# Broken glass bottle as ornement?



## GetITCdot

So I saw a tank with a glass bottle, and trouble93 had told me Paul B keeps bottles in his tank for years. 

I want to do something like a broken Sky Vodka bottle. Is there an issue with it being broken and having sharp edges? Should it be the whole bottle? What do i need to do to prep the bottle?


----------



## susankat

You would need to smooth the edges on the broken piece to make sure it won't cut any fish.

To prep it I would boil it a while to get any alcohol out of it and should be fine.


----------



## mk4gti

Its easiest to grind and smooth glass under water. Do it in a tub u will have much better results.


----------



## GetITCdot

what kind of sand paper do i use?


----------



## trouble93

GetITCdot said:


> what kind of sand paper do i use?


Try like a 220 grain


----------



## shanedillon

I would be more worried about the paint on the bottle than cutting a fish those scales are very tough. sand the paint off, and dont worry about alc. you can put vodka in your reef it wont hurt anything. Also sky is not THAT bad a vodka*r2


----------



## snail

trouble93 said:


> Try like a 220 grain


That should do but if you do it under water you'll have to use sandpaper that can be wet, not the normal stuff

If the bottle is left whole make sure there are no fish that can squeeze in and get stuck.


----------



## trouble93

snail said:


> That should do but if you do it under water you'll have to use sandpaper that can be wet, not the normal stuff
> 
> If the bottle is left whole make sure there are no fish that can squeeze in and get stuck.

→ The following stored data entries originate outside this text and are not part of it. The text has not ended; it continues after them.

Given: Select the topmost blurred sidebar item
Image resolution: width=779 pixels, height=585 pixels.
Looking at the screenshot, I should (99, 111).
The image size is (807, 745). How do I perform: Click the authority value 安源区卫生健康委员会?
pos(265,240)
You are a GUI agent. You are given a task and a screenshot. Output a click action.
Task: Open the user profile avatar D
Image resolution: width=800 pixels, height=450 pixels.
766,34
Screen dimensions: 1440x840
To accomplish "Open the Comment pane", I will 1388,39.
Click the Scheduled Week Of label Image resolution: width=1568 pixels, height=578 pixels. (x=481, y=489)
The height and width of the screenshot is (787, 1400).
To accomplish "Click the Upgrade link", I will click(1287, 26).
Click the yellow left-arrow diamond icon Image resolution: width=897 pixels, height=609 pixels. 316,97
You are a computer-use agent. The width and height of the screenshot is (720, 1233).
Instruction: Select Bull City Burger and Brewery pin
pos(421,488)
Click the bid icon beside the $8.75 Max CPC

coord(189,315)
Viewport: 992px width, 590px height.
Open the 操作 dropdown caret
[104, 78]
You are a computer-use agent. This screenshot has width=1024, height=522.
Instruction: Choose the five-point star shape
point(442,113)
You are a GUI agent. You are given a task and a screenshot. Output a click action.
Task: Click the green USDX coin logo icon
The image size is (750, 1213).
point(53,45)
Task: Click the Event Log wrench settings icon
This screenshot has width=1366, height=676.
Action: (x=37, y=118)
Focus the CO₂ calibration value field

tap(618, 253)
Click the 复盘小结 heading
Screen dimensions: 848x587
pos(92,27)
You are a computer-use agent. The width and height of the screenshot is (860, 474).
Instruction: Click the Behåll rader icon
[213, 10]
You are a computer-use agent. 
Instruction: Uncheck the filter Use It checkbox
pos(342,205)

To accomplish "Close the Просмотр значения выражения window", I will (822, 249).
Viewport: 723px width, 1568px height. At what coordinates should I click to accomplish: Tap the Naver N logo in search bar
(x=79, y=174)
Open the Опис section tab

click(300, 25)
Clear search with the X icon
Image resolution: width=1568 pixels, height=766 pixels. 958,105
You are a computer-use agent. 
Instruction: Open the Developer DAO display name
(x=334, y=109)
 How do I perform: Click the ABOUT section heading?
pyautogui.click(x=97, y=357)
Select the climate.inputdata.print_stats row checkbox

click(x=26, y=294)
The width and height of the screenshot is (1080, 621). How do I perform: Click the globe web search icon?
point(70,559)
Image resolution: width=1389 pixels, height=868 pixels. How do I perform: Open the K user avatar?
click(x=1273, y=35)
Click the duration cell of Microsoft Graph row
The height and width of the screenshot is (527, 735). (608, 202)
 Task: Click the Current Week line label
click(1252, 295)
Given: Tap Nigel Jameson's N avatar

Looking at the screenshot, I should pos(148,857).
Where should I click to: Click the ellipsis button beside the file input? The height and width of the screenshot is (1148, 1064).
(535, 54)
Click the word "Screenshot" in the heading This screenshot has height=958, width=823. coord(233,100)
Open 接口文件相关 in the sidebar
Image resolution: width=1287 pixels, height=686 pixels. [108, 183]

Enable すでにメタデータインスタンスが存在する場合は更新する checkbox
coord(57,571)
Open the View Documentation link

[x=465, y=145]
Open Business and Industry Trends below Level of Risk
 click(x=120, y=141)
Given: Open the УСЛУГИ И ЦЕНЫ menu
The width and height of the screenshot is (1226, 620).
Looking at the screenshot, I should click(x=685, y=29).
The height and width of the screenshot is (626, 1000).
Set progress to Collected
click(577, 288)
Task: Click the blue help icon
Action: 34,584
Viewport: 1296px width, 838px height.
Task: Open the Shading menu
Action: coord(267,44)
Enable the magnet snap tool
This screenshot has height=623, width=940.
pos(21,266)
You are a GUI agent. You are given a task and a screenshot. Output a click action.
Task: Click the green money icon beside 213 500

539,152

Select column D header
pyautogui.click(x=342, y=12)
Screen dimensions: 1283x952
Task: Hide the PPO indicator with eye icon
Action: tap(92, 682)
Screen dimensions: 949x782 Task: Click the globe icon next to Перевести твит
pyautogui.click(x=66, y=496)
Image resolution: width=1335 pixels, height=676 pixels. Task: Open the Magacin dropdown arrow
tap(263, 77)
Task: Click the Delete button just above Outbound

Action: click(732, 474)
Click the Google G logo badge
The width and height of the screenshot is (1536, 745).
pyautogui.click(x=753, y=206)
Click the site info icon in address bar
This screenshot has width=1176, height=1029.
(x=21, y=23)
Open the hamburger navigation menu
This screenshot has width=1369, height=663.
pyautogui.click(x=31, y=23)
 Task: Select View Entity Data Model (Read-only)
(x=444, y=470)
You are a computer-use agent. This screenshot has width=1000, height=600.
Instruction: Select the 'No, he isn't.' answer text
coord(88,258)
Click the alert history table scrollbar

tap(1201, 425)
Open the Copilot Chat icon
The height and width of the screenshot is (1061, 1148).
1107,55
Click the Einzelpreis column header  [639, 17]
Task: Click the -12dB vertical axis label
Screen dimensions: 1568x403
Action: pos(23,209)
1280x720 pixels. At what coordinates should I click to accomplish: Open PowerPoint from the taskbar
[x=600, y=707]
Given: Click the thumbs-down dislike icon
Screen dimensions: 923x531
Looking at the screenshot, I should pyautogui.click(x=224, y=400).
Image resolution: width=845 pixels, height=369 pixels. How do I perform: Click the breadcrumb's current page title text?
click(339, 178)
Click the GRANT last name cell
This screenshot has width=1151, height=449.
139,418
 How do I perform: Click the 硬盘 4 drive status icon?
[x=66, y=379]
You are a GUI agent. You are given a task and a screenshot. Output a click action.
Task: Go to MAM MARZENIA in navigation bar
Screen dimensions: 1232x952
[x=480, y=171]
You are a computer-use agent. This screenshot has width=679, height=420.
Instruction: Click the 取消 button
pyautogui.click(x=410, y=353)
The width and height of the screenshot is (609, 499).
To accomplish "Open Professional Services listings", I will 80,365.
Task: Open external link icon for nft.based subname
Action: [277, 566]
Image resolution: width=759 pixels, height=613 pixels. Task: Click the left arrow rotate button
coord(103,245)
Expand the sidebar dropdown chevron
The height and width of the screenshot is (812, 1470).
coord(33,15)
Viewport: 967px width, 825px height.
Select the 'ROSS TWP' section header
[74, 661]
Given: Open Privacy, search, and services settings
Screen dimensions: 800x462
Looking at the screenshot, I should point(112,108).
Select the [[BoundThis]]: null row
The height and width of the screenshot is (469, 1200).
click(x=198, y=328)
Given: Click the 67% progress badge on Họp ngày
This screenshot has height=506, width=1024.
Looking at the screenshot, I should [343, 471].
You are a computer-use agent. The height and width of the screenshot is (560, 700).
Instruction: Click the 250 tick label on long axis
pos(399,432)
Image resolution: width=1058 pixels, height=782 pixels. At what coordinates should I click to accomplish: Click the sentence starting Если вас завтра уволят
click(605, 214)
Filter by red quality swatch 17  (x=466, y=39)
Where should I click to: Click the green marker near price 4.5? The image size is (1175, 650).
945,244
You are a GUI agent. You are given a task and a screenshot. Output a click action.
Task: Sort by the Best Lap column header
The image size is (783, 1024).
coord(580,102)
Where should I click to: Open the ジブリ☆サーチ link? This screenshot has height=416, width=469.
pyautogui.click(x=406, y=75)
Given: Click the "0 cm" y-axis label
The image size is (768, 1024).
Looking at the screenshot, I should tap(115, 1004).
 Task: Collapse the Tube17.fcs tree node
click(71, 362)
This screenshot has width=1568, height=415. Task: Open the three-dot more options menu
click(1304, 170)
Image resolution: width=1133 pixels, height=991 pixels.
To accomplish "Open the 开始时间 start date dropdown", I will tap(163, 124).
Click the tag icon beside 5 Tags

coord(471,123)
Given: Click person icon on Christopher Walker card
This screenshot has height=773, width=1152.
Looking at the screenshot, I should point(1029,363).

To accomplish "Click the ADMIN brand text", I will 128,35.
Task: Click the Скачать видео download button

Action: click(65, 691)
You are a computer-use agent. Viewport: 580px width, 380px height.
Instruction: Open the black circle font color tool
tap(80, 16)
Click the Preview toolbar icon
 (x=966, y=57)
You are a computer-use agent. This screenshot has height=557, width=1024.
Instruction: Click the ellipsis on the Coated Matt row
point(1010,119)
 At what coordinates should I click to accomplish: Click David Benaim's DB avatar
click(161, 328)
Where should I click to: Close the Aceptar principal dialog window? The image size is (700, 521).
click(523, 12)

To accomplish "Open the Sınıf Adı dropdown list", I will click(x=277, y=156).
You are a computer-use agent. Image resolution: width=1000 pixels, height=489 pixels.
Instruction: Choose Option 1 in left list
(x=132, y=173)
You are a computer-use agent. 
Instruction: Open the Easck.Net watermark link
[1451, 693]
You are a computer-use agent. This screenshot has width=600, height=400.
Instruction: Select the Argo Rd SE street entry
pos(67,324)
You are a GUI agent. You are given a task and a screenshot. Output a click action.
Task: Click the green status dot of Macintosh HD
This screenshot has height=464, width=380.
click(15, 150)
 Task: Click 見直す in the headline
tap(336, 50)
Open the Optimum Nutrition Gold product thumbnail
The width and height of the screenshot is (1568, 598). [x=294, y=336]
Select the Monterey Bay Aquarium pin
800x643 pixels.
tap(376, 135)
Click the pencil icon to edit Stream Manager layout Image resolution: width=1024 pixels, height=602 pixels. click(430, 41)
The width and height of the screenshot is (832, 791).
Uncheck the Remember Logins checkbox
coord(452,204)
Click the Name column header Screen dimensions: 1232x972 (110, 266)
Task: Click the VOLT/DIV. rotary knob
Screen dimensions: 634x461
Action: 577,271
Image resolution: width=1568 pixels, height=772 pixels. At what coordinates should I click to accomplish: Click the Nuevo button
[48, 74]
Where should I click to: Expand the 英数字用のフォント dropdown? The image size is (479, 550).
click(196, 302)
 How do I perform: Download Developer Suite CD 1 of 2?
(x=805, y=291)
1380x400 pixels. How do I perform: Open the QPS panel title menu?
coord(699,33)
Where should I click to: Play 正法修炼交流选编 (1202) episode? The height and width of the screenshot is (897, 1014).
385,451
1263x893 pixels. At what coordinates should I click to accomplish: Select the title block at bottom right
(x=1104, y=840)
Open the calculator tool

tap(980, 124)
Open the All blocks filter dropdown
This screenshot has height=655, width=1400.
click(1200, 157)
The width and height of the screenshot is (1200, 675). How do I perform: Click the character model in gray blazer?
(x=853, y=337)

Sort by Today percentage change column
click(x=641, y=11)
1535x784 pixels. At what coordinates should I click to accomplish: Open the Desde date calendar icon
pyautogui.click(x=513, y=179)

I own a auto detail shop and every now and then I have to a process called wet sanding 3M makes a sand paper with rubber backing made to get wet. And good point about the trapped fish.


----------



## trouble93

Another thing to think about is water movement. That water becomes trapped as well and that could lead to algae problems down the road. So the broken bottle is not only cool looking but functional.


----------



## GetITCdot

the bottle will be broken and place in high flow area, there is no paint on the bottle other then the words, i will sand the words off. The bottle i a nice blue glass.


----------



## trouble93

GetITCdot said:


> the bottle will be broken and place in high flow area, there is no paint on the bottle other then the words, i will sand the words off. The bottle i a nice blue glass.


As all ways we look forward to seeing some pictures.


----------



## GetITCdot

just FYI, for anyone planning to do this. When you break the bottle wear eye protection and gloves!!!!! I had eye protection but didn't use gloves because i'm an idiot...and now i have a nice cut on my hand....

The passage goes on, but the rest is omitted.